Children and their parents for this study were volunteers from 890 families previously recruited and then participating in the Iowa Fluoride Study, a longitudinal study of fluoride intake and dental fluorosis. They had been recruited from 8 Iowa hospitals between 1992 and 1995 immediately postpartum.9 Three hundred sixty-eight children completed baseline bone and physical activity measures at the time of this report. Almost all (96%) of the cohort were white.

Skeletal Bone Density Measures

Bone measurements of the hip, lumbar spine, and total body were performed at The University of Iowa in the Clinical Research Center using a Hologic QDR-2000 DXA unit (Hologic, Inc, Waltham, MA) with a fan-beam geometry and a multiple detector array. Accuracy of the fan-beam measurement has been compared with pencil-beam results and has demonstrated high correlation (r = 0.97-0.99) in the anterioposterior spine and femoral neck regions. Reliability between scans was achieved using phantom calibration. Coefficients of variation have been found to be 1% to 2% in bone density measurements of hip, lumbar spine, and total body.10,11 Total hip and anterioposterior view of the lumbar spine were scanned using the array mode. This measurement allowed for a very precise measure of bone density with very low radiation doses (0.59 and 0.18 mrem, respectively, for hip and lumbar spine). Bone mass (bone mineral content [BMC]), expressed in grams, reflects the absolute amount of mineral in the selected bone. Bone mineral density (BMD), expressed in g/cm2, is a relative value of the amount of bone mineral divided by the area of the selected bone. Because DXA scans do not create a true volume measure (ie, g/cm3), BMD is considered an area density.

Anthropometric Measures

The height of each child was measured using a stadiometer, and weight was measured using standard physician's scale during the DXA examination visit. Both devices were routinely checked for accuracy and precision. Children were weighed and measured while wearing indoor clothes, but without shoes. Heights were recorded in tenths of centimeters and weights in tenths of kilograms.

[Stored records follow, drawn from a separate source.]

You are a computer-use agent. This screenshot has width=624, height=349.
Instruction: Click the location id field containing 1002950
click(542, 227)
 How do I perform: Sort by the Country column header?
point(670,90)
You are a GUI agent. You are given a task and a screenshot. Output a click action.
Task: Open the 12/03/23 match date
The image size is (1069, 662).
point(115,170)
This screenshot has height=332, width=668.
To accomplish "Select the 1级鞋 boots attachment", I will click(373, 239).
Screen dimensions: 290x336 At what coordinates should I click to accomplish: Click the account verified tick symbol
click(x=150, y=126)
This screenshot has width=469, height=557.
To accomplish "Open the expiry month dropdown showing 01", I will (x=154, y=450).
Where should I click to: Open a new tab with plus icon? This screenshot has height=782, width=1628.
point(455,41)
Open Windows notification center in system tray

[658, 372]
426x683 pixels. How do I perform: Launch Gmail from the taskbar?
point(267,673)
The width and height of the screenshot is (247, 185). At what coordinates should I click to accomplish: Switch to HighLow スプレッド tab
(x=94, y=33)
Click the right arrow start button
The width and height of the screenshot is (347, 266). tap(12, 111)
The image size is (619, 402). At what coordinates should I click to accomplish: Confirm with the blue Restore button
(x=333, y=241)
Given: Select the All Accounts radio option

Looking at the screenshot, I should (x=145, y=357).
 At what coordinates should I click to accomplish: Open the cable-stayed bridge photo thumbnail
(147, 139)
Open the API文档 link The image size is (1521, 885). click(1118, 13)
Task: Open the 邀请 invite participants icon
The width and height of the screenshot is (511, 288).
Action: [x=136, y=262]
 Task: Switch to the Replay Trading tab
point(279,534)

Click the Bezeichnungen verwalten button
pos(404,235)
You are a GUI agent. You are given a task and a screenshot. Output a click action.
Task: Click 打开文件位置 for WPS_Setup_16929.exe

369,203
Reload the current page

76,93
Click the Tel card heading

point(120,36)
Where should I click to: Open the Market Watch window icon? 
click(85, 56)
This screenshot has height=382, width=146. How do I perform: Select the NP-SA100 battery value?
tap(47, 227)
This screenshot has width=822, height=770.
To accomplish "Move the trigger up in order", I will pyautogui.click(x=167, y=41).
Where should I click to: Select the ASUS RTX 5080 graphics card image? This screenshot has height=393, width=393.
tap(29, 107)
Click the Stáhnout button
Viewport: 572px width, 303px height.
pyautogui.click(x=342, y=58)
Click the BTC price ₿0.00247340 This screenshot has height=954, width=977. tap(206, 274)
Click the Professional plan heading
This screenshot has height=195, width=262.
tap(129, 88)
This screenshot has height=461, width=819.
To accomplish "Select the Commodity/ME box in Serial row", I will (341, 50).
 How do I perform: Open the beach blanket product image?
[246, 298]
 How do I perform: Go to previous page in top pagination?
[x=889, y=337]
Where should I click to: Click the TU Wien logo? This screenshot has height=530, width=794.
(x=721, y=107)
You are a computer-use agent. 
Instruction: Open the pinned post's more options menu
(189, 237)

Parental Report and Accelerometry-Determined Measures of Physical Activity

During the DXA examination visit, parents were asked to compare their child's usual physical activity level to peers using a 5-point Likert scale. Slemenda and colleagues12 have shown that this question is associated with bone density in older children (mean 9 years old). Parents also reported their child's usual hours of television viewing per day (TV viewing). Previous research indicates that this question is a useful marker of sedentary habits (and possibly dietary habits) in children and adolescents.13,14 In addition to parental reports, physical activity was assessed using accelerometry. At the DXA examination visit, using a standardized protocol, parents and children were shown a CSA uniaxial accelerometer (Model Number 7164, Computer Science Application, Shalimar, FL) fastened to a nylon belt. Parents were instructed to attach the belt at their child's waist (on the midaxillary line) and complete a short data recording sheet noting what times the monitor was attached and detached. Children were asked to wear the monitors for 4 consecutive days, including 1 weekend day, during 1 of the fall months (September through November). Monitors and data recording sheets were sent to parents and returned via US mail. To be included in the data analyses, we required at least 8 hours of movement counts per day and at least 2 days of data per child.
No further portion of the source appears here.